The metamorphosis of Abako into a major vehicle of anticolonial protest unleashed considerable unrest throughout the lower Congo. In the capital city, the party emerged as the dominant force: the urban elections of December 1957 gave Abako candidates 133 communal council seats out a total of 170, thus vesting unfettered control of the African communes in the hands of the partisans of "complete independence." While the Abako victory at the polls greatly strengthened its bargaining position vis-à-vis the administration, in the countryside its local sections quickly proliferated, creating a de facto power structure almost entirely beyond the control of the colonial civil servants. In Léopoldville, meanwhile, the situation was rapidly getting out of hand. The turning point came on January 4, 1959, when Belgian administrators took the fatal step of dispersing a large crowd of Abako supporters gathered to attend a political meeting. Widespread rioting throughout the city immediately followed, resulting in the wholesale plunder of European property. When order was finally restored, at the price of an exceedingly brutal repression, forty-nine Congolese were officially reported killed and 101 wounded. A week later, on January 13, the Belgian government formally recognized independence as the ultimate goal of its policies. "It is our firm intention," King Baudouin I (1951-93) solemnly announced, "without undue procrastination, but without fatal haste, to lead the Congolese forward to independence in prosperity and peace." Although no precise date was set for independence, the tide of nationalist sentiment could not be stemmed. A year later, the Belgian Congo would be hurtling toward independence (see The Crisis of Decolonization , this ch.).

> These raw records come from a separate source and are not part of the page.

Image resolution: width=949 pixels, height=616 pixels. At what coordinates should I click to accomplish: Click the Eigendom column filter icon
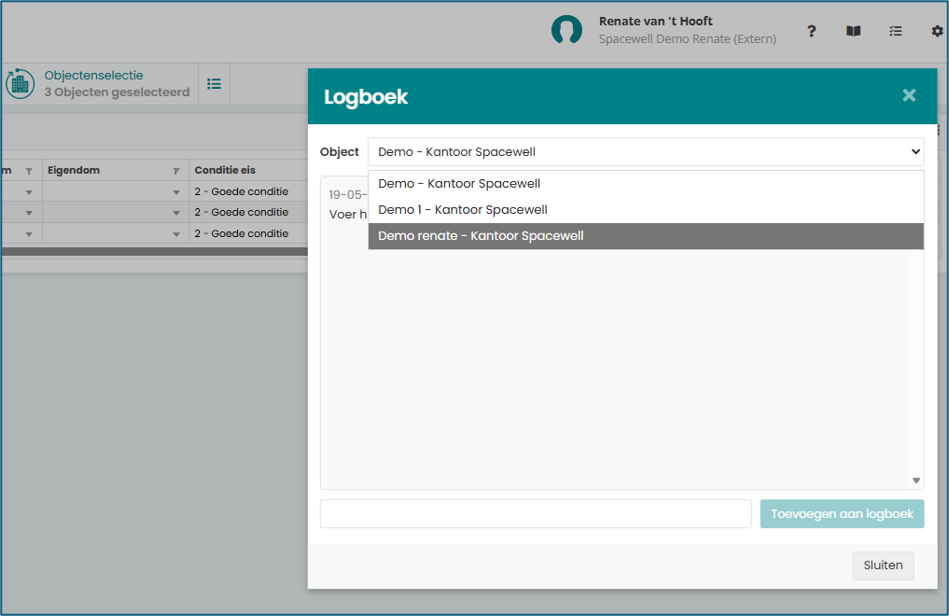pos(176,171)
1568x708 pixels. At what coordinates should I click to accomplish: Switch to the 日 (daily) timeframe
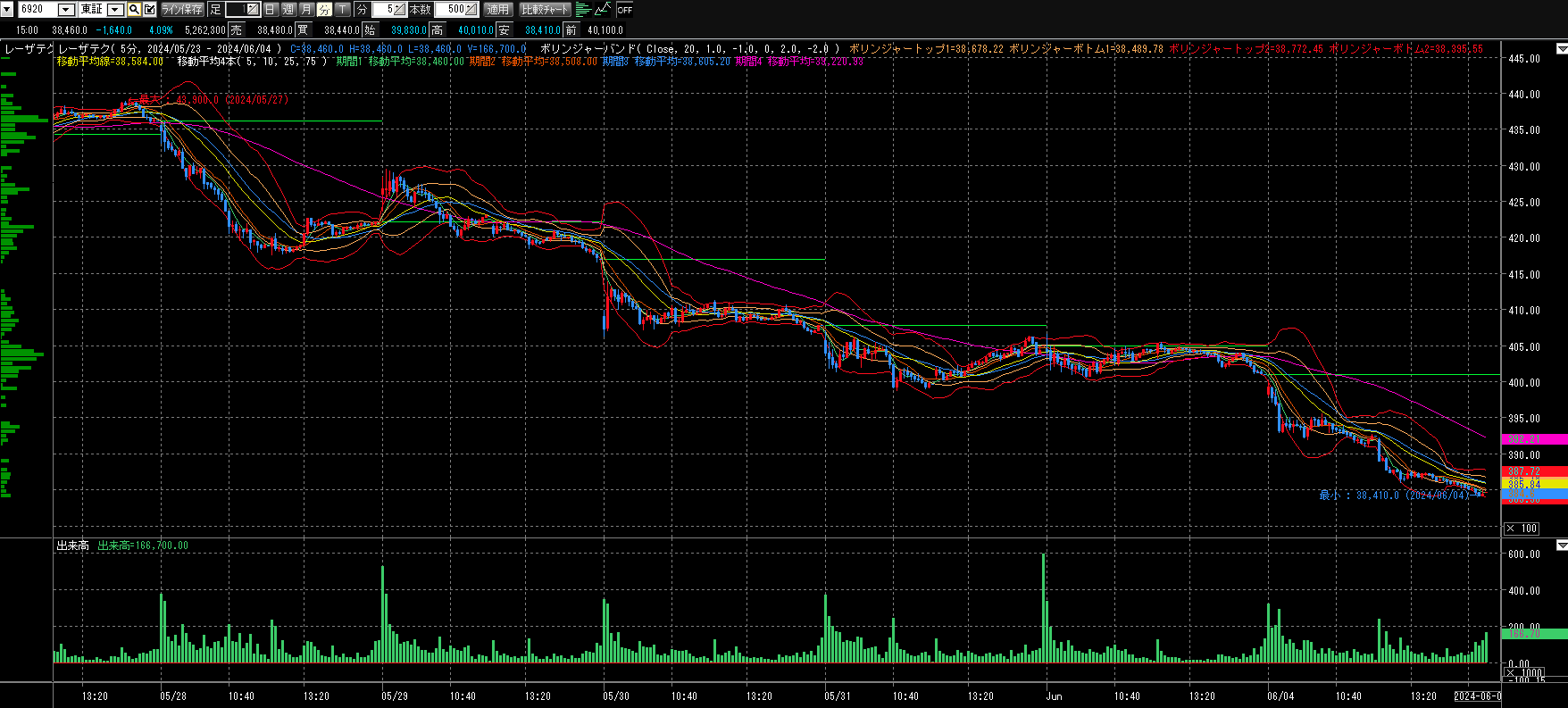270,10
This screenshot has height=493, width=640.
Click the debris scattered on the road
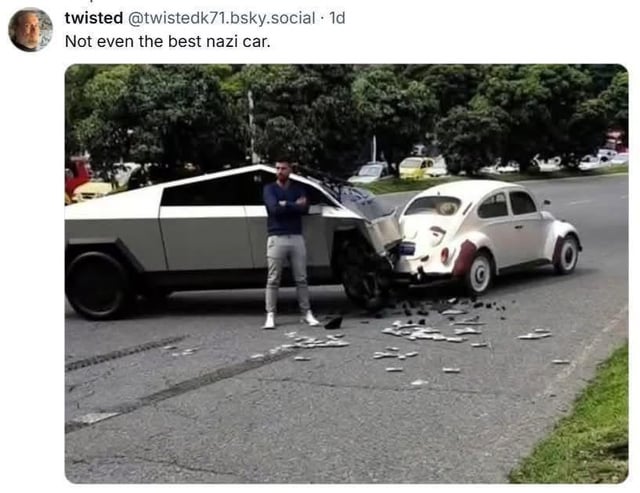click(408, 335)
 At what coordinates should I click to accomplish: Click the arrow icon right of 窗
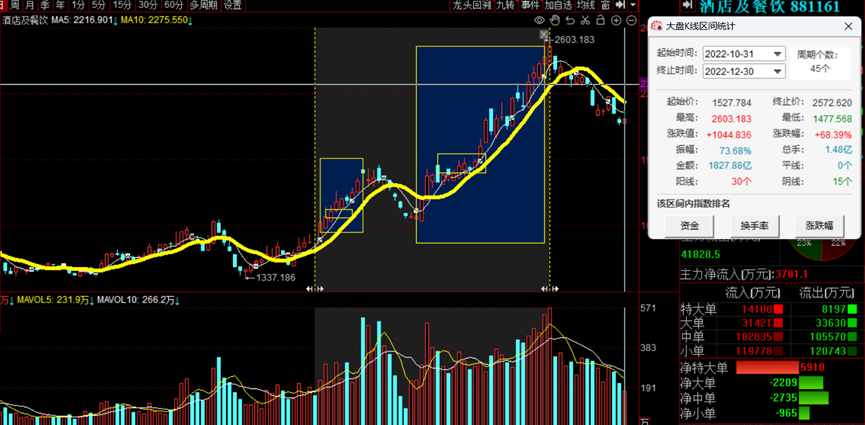(x=620, y=5)
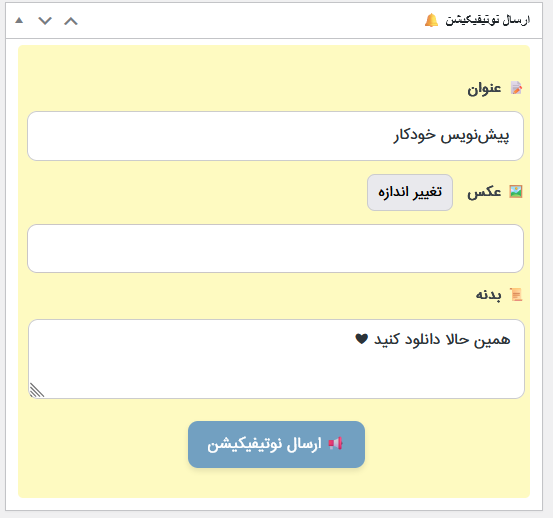The width and height of the screenshot is (553, 518).
Task: Click the black heart emoji in body text
Action: 361,339
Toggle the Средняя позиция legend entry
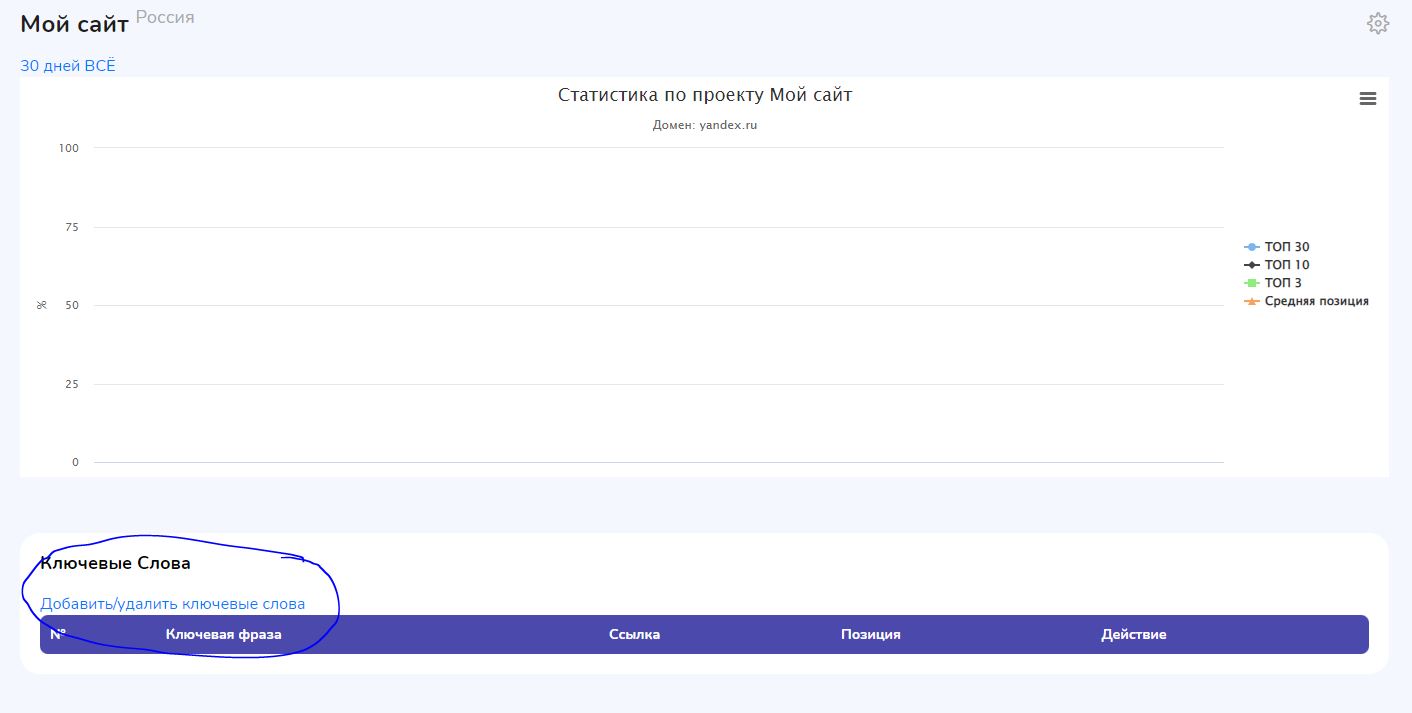The width and height of the screenshot is (1412, 713). 1315,301
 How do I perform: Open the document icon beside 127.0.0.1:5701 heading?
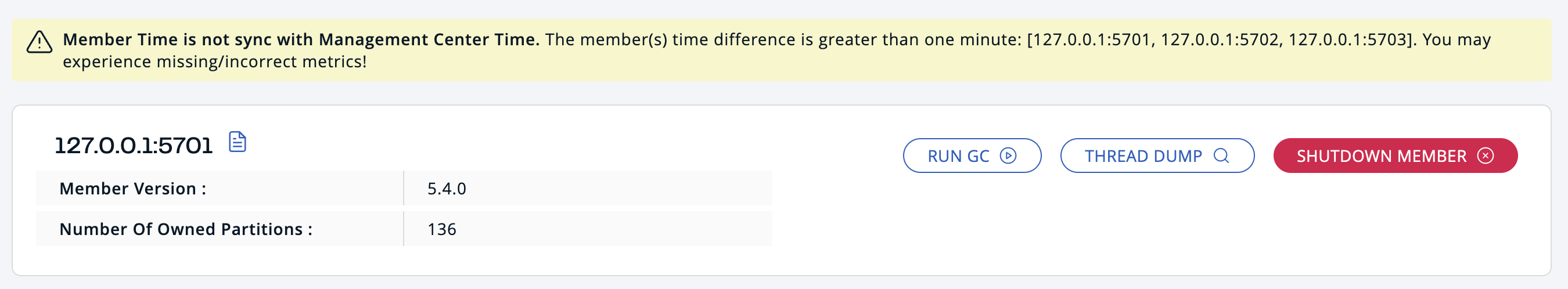point(238,142)
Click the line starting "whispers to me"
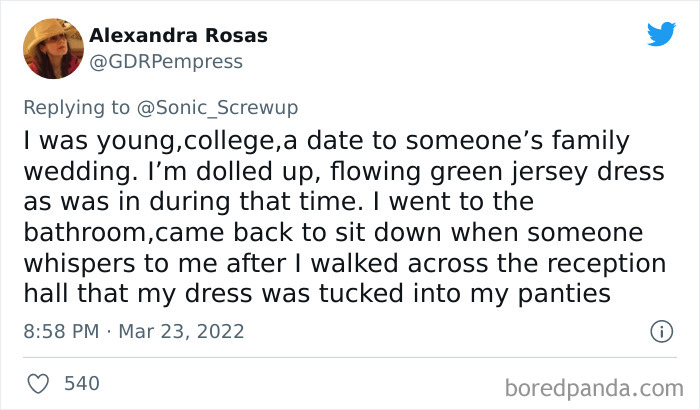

Its anti-Belgian orientation notwithstanding, Abako was first and foremost a Kongo movement. Its concentration on the past splendors of the Kongo Kingdom and on the cultural values inherent in the Kikongo language was entirely consonant with its proclaimed objective of working toward the reconstruction of the Kongo polity, and, at one point, of advocating secession as the quickest way of achieving this all-consuming goal. Thus, while inspiring other groups of Africans to emulate its demands for immediate independence, another consequence of Abako militancy was to structure political competition along ethnic lines. Kongo elements in Léopoldville came into conflict with a group of Lingala-speaking upriver people; in 1959 and 1960, the rivalry became a major trial of strength between the forces of ethno-regionalism and the claims of territorial nationalism.